Die in Italien geborene, seit langem in Oslo lebende Komponistin und Musikerin Andrea Giordano macht etwas, das im weitesten Sinne noch als orchestrale Neoklassik identifizierbar ist, allerdings von zwitschernden Flöten und elektrisch flirrendem Noise weit in den Raum hinein geöffnet – und, bei der ehemaligen Studentin der norwegischen Vokal-Akrobatin Sidsel Endresen, dazu von Stimmen durchwirkt: ihrer eigenen im Piemonter Dialekt und der dortigen Folklore-Tradition sowie vielstimmig und choral arrangiert. Diese Vielfalt, die nie gezwungen oder überfrachtet wirkt, macht ihr Orchesterwerk Àlea (SOFA, 23. Oktober 2024) zu einer extrem dynamischen und frei fließenden Fantasie.
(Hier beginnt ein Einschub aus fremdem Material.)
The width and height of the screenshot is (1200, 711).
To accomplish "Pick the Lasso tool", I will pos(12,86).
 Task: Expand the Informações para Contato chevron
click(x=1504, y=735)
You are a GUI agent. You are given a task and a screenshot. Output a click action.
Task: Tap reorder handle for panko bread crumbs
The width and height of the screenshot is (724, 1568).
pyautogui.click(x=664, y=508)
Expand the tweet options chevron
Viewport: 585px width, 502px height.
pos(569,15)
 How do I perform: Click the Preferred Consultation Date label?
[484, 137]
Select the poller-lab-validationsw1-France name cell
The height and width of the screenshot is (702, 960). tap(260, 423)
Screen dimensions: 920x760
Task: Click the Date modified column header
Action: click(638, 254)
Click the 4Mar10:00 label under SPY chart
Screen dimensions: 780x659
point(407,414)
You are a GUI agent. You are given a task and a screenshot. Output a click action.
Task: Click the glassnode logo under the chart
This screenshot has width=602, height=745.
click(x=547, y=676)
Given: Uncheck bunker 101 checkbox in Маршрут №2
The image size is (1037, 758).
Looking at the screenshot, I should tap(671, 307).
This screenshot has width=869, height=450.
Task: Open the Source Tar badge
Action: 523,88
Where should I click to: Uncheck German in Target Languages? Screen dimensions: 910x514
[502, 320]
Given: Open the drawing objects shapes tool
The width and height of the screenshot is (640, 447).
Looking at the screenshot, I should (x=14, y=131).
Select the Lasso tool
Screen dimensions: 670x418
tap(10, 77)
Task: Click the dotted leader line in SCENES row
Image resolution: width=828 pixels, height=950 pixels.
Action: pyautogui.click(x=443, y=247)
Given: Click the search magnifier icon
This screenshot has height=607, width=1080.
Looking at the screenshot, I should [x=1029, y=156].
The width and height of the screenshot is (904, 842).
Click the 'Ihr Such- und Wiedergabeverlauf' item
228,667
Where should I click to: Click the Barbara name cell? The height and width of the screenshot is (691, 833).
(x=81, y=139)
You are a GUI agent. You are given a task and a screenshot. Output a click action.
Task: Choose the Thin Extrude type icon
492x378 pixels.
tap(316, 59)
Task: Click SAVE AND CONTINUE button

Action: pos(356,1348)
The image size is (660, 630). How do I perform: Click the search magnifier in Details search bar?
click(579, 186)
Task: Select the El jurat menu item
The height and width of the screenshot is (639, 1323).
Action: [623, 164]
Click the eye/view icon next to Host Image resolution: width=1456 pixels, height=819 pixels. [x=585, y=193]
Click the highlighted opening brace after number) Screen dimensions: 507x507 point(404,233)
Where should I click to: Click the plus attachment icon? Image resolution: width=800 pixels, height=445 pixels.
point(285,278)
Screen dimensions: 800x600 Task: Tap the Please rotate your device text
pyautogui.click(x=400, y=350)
In Zeiten elektronischer Produktion und KI-Komposition ist es schon ein wenig ungewöhnlich, noch auf die althergebracht-modernistische Weise Klänge zu entwickeln. Ein Beispiel? Der Violinist Stefan Smulovitz, der auf Bow & Brush (Redshift Music, 15. November 2024) zwölf grafische Partituren der kanadischen Komponistin und bildenden Künstlerin Nadina Tandy interpretiert. Wobei interpretiert eventuell unter Anführungszeichen stehen sollte, denn so frei sich die Einseiter aus eleganten Kurven und aquarellierten Batik-artigen Flächen als Sound interpretieren lassen, so frei und improvisatorisch geht Smulovitz mit diesen um – und bleibt doch ganz nahe am Urtext. Was entsteht, ist Sound-Art im besten vorstellbaren Sinn. Klänge, die sich auf jedem avancierten Ambient- oder Postrock-Album exzellent machen würden.